Although leaking some of the data, such as screen resolution, was harmless, exposing the IMEI number was more concerning. The IMEI number is used in Identifying and tracking a device and could allow an attacker to report the device as stolen and have it blocked.
To avoid user tracking, Google discourages collecting mobile devices’ unique identifiers such as MAC addresses and IMSI. An attacker could use active and passive IMSI catcher tools to profile devices and intercept text messages and phone calls.
Baidu denies leaking data and user tracking
Baidu spokesman said that the information requested by Baidu Search Box was to enable the Push functionality. He denied that Baidu App and Baidu Maps were removed from Google Play Store because of user tracking.
He added that the data collection process was disclosed in the Apps’ privacy agreement accepted by the users.
“Baidu App and Baidu Maps were not removed from the Google Play store for the findings in this research. Baidu App has returned to the Play Store as of November 19. Similar to Baidu App, we are working to update Baidu Maps in accordance with Google’s guidelines and expect that the app will return to Google Play in early December.”

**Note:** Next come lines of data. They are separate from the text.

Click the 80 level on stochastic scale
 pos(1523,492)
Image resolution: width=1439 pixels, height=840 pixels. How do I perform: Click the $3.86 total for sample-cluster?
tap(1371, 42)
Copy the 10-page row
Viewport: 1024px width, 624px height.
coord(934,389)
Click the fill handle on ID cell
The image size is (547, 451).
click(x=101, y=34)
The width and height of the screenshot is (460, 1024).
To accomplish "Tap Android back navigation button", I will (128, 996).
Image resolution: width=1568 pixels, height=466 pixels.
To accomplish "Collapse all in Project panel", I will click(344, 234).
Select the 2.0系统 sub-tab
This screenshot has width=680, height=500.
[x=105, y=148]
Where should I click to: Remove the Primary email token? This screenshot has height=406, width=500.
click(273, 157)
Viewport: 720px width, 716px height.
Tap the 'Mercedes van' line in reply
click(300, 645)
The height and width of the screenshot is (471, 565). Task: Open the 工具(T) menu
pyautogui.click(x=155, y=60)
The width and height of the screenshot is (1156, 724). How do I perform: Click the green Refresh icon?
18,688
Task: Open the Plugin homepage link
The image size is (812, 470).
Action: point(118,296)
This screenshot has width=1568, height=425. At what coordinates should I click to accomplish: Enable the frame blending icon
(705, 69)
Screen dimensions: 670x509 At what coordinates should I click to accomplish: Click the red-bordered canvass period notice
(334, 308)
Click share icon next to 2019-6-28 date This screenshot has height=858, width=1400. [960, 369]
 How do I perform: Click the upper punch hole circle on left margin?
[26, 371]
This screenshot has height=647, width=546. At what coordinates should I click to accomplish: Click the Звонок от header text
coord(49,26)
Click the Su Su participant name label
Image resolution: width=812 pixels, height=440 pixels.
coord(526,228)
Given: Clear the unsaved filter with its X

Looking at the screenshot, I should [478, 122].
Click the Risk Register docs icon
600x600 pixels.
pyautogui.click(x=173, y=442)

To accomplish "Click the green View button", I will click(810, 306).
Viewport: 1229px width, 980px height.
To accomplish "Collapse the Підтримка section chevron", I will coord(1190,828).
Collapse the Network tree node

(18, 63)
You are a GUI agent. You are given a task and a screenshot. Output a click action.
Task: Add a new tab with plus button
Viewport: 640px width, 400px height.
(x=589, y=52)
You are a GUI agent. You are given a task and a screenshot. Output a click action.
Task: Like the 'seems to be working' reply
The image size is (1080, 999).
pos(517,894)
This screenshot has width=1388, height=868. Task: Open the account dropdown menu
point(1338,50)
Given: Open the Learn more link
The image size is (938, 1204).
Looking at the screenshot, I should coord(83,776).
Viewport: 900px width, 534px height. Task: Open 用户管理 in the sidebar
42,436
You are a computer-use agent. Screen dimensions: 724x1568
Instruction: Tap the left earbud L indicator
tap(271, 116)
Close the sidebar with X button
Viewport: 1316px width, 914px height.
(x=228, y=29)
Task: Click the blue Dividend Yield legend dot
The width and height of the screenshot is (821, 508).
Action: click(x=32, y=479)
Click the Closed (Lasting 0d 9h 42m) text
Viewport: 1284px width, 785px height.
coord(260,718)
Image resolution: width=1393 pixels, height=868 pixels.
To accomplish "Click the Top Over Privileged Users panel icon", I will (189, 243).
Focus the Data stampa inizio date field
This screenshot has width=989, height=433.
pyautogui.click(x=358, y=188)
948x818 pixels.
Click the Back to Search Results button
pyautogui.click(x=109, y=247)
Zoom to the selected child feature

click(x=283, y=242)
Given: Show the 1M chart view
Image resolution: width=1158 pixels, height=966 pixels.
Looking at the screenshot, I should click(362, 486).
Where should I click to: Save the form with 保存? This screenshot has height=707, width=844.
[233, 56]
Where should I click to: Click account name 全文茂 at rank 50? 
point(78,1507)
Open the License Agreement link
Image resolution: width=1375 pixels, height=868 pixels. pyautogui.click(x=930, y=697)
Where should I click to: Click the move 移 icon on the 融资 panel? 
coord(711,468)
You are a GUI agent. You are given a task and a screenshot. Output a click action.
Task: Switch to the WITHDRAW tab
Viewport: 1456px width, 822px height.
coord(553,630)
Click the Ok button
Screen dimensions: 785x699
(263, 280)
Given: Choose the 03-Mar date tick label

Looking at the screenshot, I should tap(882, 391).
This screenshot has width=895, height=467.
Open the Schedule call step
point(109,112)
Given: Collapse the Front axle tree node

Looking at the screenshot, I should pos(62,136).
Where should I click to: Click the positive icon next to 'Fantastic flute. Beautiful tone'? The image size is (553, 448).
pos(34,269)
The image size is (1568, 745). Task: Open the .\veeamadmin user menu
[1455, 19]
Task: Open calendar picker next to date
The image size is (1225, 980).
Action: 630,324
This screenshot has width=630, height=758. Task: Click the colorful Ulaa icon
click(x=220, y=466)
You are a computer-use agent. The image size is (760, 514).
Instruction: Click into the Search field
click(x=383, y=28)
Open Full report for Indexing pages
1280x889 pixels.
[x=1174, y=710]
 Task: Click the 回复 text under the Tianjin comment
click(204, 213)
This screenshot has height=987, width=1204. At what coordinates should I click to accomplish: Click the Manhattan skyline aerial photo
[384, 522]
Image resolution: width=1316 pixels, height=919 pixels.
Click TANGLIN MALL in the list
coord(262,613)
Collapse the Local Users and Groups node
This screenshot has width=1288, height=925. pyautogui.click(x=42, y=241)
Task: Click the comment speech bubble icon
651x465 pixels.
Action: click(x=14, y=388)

However, Google investigated the apps and found additional undisclosed violations before removing them.
Despite Baidu’s claims of obtaining consent, many users do not understand the implications of granting access permissions to sensitive data. Most users also do not understand user tracking or if the apps being involved in the data leak.
Palo Alto Networks pointed out that the Android SDK data leak was a severe violation of users’ privacy.